|Budget Amount *help
¥2,100,000 (Direct Cost : ¥2,100,000)
Fiscal Year 1995 : ¥1,000,000 (Direct Cost : ¥1,000,000)
Fiscal Year 1994 : ¥1,100,000 (Direct Cost : ¥1,100,000)
1. There are two AUG codons within the same open reading frame on the 5'-terminal region of human NPPase mRNA.In order to determine which AUG is the real initiation codon for NPPase, we constructed expression vectors carrying a long form cDNA,which contained the two AUG,or a short form cDNA,which contained only the downstream AUG.When the constructs were introduced into CHO cells, expression of NPPase was observed in the CHO cells transfected with the long form construct but not with the short form construct. We also constructed mutant cDNAs in which either of the two AUG codons converted to codons not to be able recognize as a initiation codon by mammalian translation system, and then the ability of each mutant to produce NPPase was assessed by in vitro transcription/translation system. In this experiment, the mutant at the upstream AUG could not direct the synthesis of NPPase. These results shows that the translation of human NPPase mRNA is initiates at the upstream AUG.

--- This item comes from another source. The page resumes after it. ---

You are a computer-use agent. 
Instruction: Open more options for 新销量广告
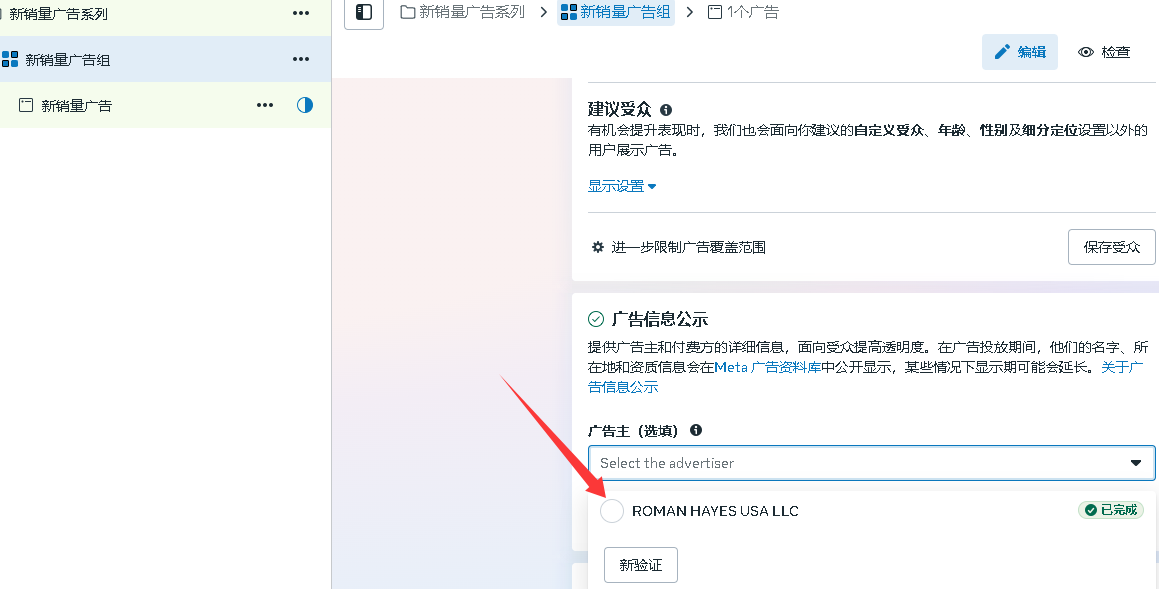pos(265,105)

2. Insulin resistant cells, such as fibroblasts from patients with non-insulin dependent diabates or MDA-MB-231 human breast cancer cell, contain tyrosine kinase inhibitory activity. Goldfine et al. suggested that the inhibitor may be NPPase. To address this issue, we compared the NPPase activity, the amount of NPPase and the amount of NPPase mRNA in human breast cancer cells, MDA-MB-231. with those in insulin sensitive breast cancer cells, ZR-75-1. Each measurement showed very higher value in MDA-MB-231 than in ZR-75-1. We also studied whether the cell extract of the fibroblasts from patients with Lowe's syndrome which contain larger amount of NPPase inhibit insulin receptor tyrosine kinase activity in ZR-75-1 cell. The kinase activity was markedly inhibited by the cell extract from NC cells. Therefore it is possible that insulin receptor tyrosine kinase in some insulin resistant cell is inhibited by NPPase.